Professor Robert Spillane*


"It is small wonder that the "Psychological Man" of today is more interested in mental health than in liberty. Thus it is inevitable that the individual seems less a citizen and more a patient" (Thomas Szasz, The Therapeutic State).



INTRODUCTION

In Australia occupational health has emerged as a major "quality of working life" issue. In the 1970s state legislation was introduced to promote more humane working environments and to replace an anachronistic regulatory system based on the "social conscience" of the nineteenth Century. In their zeal to secure improved working conditions legislators required of employers that their working environments be adapted for the physiological and psychological needs of employees. Now for some managers the oxymoronic nature of "psychological needs" was obvious and they proceeded to ignore this intrusion into their work. For others it provided an opportunity to attend to employees' personalities as well as, or instead of, their performance.

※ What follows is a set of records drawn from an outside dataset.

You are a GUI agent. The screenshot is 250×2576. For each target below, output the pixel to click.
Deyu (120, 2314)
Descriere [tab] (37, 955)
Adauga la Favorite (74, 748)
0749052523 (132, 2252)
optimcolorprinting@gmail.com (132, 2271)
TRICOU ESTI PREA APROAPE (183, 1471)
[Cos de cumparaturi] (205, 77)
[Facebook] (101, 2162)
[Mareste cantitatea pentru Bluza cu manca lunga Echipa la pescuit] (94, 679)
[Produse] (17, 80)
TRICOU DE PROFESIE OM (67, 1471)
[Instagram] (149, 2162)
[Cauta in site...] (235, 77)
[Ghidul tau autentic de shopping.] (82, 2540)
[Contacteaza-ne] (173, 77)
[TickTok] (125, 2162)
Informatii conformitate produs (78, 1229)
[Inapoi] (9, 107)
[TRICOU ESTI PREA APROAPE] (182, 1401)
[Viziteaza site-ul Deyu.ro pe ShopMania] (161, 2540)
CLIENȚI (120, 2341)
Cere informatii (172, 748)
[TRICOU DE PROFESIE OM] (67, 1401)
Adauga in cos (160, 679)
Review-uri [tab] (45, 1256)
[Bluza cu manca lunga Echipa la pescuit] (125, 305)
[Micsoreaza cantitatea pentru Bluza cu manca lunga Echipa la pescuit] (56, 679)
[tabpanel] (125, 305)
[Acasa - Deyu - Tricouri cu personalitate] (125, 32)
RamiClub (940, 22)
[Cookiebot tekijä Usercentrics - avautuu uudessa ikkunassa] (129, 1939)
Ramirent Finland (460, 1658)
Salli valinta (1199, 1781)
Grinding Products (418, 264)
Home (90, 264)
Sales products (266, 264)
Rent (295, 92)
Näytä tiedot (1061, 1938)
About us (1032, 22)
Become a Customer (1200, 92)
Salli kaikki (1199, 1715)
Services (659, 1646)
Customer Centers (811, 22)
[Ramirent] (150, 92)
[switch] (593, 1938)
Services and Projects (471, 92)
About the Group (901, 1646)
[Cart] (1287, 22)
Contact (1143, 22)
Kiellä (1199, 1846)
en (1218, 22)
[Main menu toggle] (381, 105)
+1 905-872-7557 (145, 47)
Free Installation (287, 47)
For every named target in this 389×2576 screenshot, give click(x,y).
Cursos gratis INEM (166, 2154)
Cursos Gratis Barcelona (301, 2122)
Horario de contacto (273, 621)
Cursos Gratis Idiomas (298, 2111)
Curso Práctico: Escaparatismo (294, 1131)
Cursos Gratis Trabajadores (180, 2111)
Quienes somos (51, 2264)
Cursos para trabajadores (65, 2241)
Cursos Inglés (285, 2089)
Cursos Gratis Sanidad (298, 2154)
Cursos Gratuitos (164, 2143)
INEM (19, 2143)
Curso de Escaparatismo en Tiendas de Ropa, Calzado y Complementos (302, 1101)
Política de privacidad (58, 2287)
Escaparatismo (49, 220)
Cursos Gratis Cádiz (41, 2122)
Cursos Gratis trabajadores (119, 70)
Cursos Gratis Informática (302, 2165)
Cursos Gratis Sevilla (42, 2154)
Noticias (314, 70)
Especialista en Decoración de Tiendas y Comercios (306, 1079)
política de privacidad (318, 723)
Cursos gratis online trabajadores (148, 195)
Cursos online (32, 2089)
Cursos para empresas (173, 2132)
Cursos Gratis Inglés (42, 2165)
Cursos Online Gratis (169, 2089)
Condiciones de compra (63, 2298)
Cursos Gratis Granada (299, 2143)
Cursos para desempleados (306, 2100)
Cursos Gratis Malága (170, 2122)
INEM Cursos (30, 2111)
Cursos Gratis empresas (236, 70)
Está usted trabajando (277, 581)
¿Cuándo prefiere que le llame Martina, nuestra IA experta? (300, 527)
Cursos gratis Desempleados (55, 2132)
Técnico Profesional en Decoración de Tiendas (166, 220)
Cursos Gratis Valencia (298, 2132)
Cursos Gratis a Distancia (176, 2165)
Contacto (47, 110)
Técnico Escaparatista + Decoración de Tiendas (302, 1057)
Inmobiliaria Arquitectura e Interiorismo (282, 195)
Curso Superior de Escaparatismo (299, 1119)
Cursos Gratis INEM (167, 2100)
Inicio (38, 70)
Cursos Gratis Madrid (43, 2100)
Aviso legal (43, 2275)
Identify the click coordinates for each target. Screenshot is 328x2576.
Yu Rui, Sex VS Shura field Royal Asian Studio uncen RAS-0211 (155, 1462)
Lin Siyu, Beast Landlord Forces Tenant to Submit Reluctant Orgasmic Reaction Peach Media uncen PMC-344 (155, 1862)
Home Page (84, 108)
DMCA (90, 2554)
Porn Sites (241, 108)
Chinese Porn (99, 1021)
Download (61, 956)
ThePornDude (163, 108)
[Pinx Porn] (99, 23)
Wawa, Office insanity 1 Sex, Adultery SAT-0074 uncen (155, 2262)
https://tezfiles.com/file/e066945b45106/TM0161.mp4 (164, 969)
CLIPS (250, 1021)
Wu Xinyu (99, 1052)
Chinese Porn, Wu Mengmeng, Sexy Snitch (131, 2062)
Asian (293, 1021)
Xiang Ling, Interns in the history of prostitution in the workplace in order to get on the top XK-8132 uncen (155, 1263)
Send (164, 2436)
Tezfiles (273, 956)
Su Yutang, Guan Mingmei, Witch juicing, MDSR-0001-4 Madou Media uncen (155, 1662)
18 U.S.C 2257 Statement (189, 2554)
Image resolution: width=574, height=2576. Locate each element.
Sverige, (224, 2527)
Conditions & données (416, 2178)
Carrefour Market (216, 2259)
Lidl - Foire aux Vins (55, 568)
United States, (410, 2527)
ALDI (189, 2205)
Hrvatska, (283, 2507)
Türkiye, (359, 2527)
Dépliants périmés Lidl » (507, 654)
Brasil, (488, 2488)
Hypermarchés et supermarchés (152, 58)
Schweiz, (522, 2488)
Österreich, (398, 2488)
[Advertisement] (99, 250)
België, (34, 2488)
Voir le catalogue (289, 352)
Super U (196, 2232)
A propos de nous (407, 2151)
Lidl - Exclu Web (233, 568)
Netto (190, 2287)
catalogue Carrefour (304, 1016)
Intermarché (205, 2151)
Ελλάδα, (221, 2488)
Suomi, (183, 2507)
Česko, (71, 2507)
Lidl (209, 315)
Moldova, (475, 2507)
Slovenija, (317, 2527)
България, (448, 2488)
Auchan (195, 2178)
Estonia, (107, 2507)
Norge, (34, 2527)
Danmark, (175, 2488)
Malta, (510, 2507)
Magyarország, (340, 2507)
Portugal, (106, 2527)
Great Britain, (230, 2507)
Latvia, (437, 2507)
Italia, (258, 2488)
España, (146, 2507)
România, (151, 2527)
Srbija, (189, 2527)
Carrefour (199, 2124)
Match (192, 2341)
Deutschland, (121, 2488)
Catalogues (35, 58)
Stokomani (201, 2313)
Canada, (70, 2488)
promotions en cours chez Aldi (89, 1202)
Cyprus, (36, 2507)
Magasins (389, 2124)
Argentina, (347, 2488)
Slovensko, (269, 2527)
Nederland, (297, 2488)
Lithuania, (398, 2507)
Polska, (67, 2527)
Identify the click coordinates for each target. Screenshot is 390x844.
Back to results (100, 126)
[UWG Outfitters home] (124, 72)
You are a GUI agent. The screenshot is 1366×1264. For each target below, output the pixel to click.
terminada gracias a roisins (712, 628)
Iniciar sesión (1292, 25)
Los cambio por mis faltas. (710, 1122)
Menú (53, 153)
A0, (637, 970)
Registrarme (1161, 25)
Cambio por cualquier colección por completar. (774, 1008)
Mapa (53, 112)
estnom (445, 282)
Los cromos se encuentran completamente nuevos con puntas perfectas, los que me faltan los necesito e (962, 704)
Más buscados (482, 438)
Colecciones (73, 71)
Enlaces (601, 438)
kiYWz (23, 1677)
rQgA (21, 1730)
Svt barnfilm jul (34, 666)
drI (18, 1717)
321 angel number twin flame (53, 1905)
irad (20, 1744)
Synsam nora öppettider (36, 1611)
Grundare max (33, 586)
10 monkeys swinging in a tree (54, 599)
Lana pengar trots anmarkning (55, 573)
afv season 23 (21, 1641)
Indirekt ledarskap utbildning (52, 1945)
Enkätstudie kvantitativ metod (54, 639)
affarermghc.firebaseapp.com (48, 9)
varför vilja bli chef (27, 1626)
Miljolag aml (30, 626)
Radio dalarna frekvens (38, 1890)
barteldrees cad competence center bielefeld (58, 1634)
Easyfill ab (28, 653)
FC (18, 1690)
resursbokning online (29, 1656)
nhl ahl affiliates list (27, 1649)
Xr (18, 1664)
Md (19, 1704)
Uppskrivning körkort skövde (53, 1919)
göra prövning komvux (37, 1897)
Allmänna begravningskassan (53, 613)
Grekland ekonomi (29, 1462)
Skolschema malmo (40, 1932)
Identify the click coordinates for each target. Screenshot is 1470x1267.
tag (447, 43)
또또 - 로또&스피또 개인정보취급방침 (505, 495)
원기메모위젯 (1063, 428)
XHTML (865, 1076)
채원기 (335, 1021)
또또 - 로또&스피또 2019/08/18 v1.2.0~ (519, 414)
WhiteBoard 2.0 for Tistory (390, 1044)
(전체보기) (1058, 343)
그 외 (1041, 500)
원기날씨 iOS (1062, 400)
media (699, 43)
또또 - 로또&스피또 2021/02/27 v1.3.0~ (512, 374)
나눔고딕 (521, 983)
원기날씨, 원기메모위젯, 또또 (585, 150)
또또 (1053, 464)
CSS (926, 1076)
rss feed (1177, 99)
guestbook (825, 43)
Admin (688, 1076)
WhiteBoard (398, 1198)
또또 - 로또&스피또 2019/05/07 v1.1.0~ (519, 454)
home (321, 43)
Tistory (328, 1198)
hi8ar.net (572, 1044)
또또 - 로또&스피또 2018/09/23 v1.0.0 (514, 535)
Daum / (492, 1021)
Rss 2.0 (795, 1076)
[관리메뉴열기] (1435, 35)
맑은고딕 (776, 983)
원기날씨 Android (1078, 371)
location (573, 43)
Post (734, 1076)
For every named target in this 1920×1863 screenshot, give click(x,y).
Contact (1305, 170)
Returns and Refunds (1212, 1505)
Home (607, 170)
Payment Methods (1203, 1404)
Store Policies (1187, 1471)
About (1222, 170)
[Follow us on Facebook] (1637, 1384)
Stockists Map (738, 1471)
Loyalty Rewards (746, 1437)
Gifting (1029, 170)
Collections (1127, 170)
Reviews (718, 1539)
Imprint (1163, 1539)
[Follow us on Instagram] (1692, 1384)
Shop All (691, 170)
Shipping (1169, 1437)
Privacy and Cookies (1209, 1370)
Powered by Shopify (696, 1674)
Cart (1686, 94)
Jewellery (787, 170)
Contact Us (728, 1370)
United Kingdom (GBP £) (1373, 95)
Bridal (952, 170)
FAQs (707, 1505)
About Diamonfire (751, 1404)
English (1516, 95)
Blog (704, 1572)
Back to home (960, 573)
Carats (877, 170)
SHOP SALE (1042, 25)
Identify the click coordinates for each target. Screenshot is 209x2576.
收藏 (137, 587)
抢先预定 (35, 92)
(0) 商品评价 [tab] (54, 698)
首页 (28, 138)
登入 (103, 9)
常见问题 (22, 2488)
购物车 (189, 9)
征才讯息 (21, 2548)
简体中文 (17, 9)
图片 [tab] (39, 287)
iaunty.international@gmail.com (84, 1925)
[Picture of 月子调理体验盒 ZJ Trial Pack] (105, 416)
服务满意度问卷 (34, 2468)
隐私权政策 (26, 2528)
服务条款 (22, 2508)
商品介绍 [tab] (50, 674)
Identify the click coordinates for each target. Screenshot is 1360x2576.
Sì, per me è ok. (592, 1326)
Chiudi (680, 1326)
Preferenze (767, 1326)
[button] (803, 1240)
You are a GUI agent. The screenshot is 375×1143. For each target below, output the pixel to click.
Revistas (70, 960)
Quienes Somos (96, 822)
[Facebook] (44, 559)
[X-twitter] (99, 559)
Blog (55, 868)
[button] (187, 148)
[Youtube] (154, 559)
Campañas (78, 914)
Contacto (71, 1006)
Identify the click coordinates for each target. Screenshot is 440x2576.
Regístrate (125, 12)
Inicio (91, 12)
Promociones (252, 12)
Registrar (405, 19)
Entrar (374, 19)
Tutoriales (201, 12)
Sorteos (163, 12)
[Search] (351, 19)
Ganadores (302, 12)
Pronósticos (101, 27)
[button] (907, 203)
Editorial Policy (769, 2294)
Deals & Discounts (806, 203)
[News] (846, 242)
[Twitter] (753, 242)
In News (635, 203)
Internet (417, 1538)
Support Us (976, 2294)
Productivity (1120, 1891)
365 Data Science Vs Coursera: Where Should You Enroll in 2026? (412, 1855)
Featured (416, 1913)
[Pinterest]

The dangers of management by personality have been noted by Thomas Szasz who argued that in such situations superiors not only tolerate but often subtly encourage inadequate task performance by their subordinates; what they want is not a competent subordinate but a subordinate they can dominate, control and "treat"(Szasz, 1974). Szasz's argument can be supported empirically by the many Australian work organisations whose managers secure psychological profiles on their subordinates despite overwhelming evidence that psychological (especially personality) tests have consistently and strikingly failed to predict work performance (Spillane, 1994). That managers and employees are (or should be) judged on performance hardly needs saying. Yet for more than 30 years Peter Drucker, the doyen of management theorists, has had to defend the practice of management against the 'psychological despots' who use psychology to tyrannise subordinates. 'Using psychology to control dominate and manipulate others is self-destructive absence of knowledge. It is also a particularly repugnant form of tyranny. The master of old was content to control the slave's body. (Drucker, 1977, p 230).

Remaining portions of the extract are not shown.